■ DIRECTIONS FOR THIS TASK ■
Please convert the material between the lines holding "This screenshot has" and "pyautogui.click(x=326, y=52)", inclusive, into a JSON list of strings with one string per line, skipping blank lines. Leave the pictures out of the answer.

■ SUPPLIED ENTRIES ■
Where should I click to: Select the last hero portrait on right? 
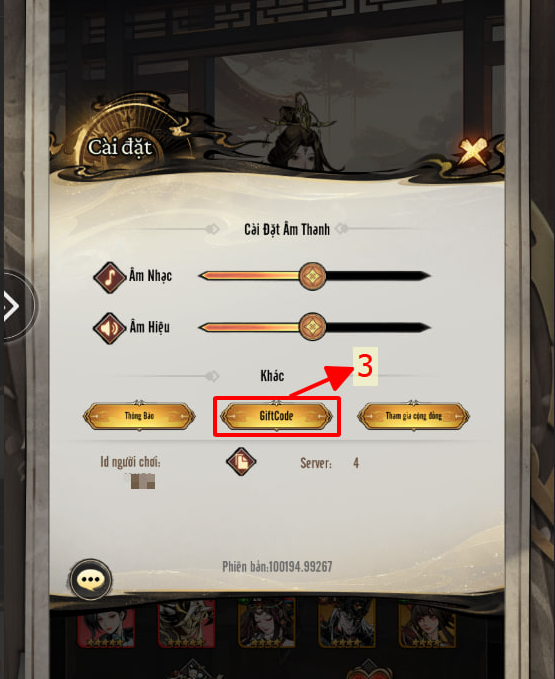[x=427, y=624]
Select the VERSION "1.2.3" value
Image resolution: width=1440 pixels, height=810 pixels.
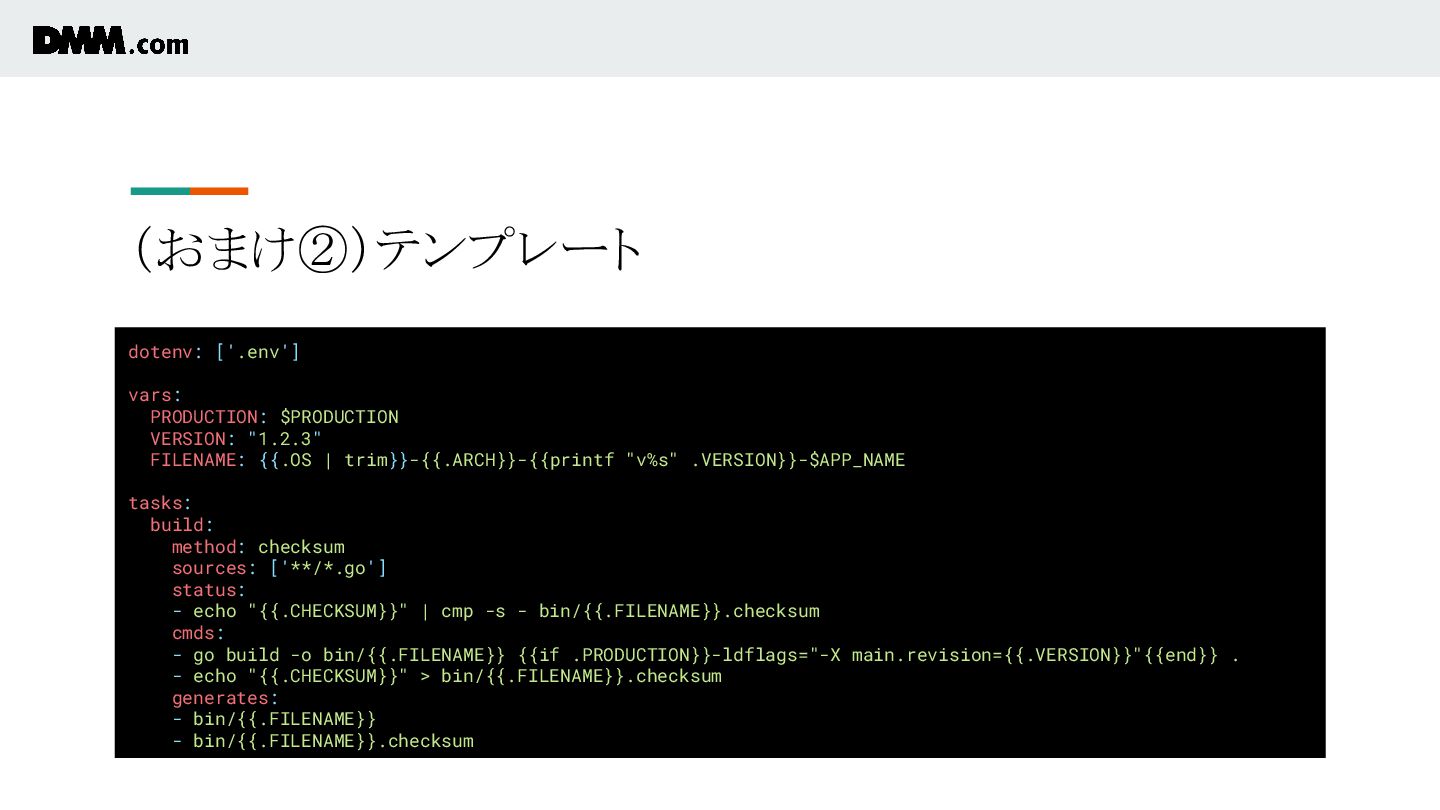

--

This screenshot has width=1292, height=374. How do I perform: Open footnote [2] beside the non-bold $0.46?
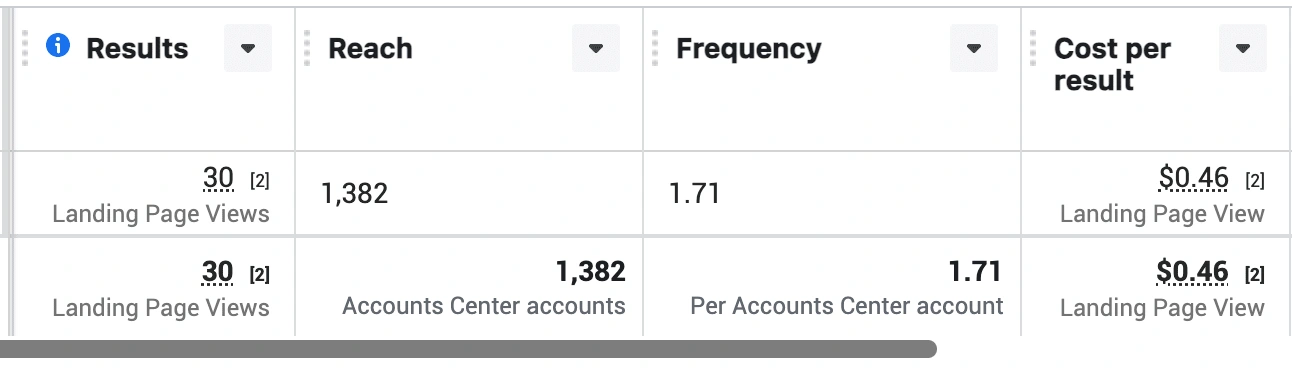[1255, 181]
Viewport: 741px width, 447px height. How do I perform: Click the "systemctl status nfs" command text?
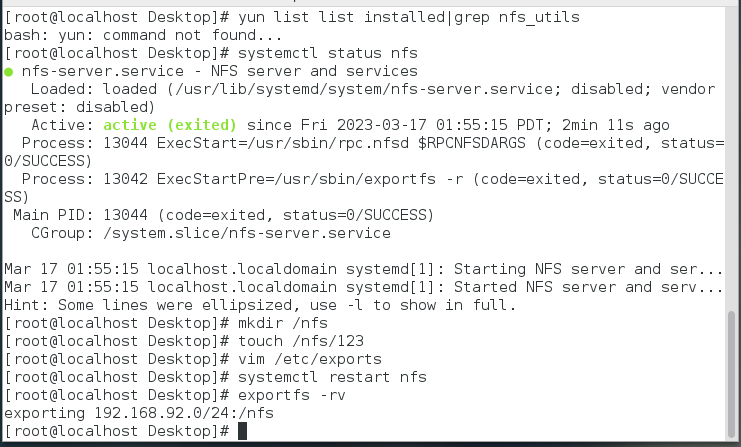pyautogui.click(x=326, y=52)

■ THE COMPLETED TASK ■
[
  "This screenshot has width=1292, height=374. How do I perform: Open footnote [2] beside the non-bold $0.46?",
  "[1255, 181]",
  "Viewport: 741px width, 447px height. How do I perform: Click the \"systemctl status nfs\" command text?",
  "pyautogui.click(x=326, y=52)"
]